Inhibition of presynaptic voltage-gated calcium channels by direct G-protein betagamma subunit binding is a widespread mechanism that regulates neurotransmitter release. Voltage-dependent relief of this inhibition (facilitation), most likely to be due to dissociation of the G-protein from the channel, may occur during bursts of action potentials. In this paper we compare the facilitation of N- and P/Q-type Ca(2+) channels during short trains of action potential-like waveforms (APWs) using both native channels in adrenal chromaffin cells and heterologously expressed channels in tsA201 cells. While both N- and P/Q-type Ca(2+) channels exhibit facilitation that is dependent on the frequency of the APW train, there are important quantitative differences. Approximately 20 % of the voltage-dependent inhibition of N-type I(Ca) was reversed during a train while greater than 40 % of the inhibition of P/Q-type I(Ca) was relieved.

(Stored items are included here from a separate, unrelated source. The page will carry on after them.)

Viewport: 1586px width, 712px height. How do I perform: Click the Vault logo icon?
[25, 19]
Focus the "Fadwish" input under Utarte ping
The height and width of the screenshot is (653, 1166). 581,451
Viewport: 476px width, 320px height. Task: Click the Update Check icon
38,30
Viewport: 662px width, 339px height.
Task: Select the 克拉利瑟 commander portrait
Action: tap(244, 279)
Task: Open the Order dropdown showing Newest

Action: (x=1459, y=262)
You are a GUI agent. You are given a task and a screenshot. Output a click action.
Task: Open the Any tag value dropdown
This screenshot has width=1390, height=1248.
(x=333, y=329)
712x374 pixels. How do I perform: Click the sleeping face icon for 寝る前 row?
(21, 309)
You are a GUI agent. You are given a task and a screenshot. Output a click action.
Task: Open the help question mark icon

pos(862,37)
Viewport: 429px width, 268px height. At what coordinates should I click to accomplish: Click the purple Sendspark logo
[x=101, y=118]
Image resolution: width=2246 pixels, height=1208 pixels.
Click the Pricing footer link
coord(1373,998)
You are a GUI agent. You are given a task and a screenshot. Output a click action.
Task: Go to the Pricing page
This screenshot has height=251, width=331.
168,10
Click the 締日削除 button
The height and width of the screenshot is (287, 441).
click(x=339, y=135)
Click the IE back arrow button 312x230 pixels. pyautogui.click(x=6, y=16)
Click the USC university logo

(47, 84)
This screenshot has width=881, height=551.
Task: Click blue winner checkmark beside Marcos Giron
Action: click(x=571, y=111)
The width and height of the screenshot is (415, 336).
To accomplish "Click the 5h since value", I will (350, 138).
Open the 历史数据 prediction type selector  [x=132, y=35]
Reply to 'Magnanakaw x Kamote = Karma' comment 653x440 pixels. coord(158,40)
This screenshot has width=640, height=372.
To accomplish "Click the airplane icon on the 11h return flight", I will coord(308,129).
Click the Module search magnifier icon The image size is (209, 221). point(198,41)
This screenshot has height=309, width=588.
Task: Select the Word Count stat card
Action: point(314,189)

Changing the duration or amplitude of the APW dramatically affected the facilitation of N-type channels but had little effect on the facilitation of P/Q-type channels. Since the ratio of N-type to P/Q-type Ca(2+) channels varies widely between synapses, differential facilitation may contribute to the fine tuning of synaptic transmission, thereby increasing the computational repertoire of neurons.